Encajuelado: Based on the word for “trunk,” a body dumped in the trunk of a car. This is a common method of disposing of victims of a drug hit. Often, the bodies are bound and gagged with packing tape or are encobijados, wrapped in blankets. Sometimes they are accompanied by a handwritten narcomensaje.
Narcomensaje: A scrawled drug message, often rambling or peppered with misspellings. Such missives are typically meant to threaten rival drug cartels or government security forces. Messages sometimes take the form of banners, known as narcomantas, and hung from bridges or in other public places to demonstrate a gang’s audacity.
Plaza: Not the quaint public square you see in nearly every Mexican town, but rather any defined drug marketplace, such as a smuggling point. Much of the violence since December 2006, when President Felipe Calderon declared war on drug cartels, is due to fighting among gangs over coveted plazas, or turf, including street-level sales taking place in tienditas.

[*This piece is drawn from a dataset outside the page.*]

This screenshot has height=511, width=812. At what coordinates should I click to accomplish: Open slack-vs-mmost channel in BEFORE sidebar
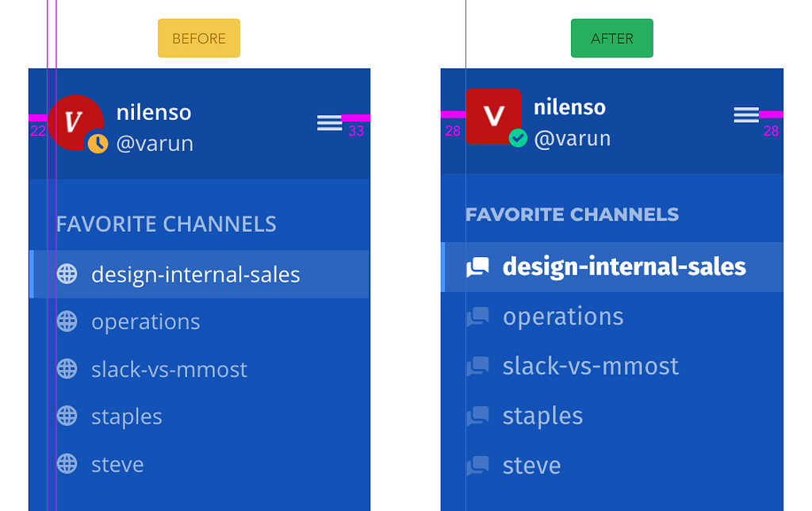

Tiendita: Any place where drugs are sold in small quantities on the street — a house, apartment building or even a little store. Tienditas, or “little stores,” play a big role in what Mexican officials say is a worrisome increase in domestic drug use and addiction in Mexico, which once served mainly as a pipeline to the United States with little local consumption.
Halcones: To guard strongholds, trafficking groups rely on a network of street-level informants — taxi drivers, fruit vendors, teen boys — known as halcones, or falcons. Halcones provide early warning of the arrival of federal police or soldiers that have been dispatched around Mexico as part of Calderon’s drug war.
Cuerno de chivo: “Goat horn,” nickname for the AK-47 assault rifle, a favorite of cartel gunmen. The name refers to the curved shape of the magazine. Hit men are increasingly making use of even more powerful weapons, including .50-caliber machine guns and 40-millimeter grenade launchers. Authorities also report a rise in the use of potent pistols, able to fire through body armor, that are known here as matapolicias, or cop killers.
Narco-(anything): It’s handy for headline writers and coiners of terms that narco combines with almost any noun. Alone, narco can refer to a trafficker or the entire illegal drug trade, as in, “The government’s war against el narco.”
A little creativity yields narco-fiestas (opulent, drug-laden parties featuring foreign dancers or big-name musical groups), narco-zoologicos (narco-zoos, collections of exotic animals that, for some reason, are collectors’ items for traffickers) and narco-candidatos (politicians reputed to be in cahoots with drug gangs).
Attorneys who defend suspected capos are narco-abogados, or narco-lawyers.
Narco-policias are cops on the take.
And representing the drug war’s next generation: Narcojuniors, the well-heeled children of traffickers accused of helping run the criminal enterprises.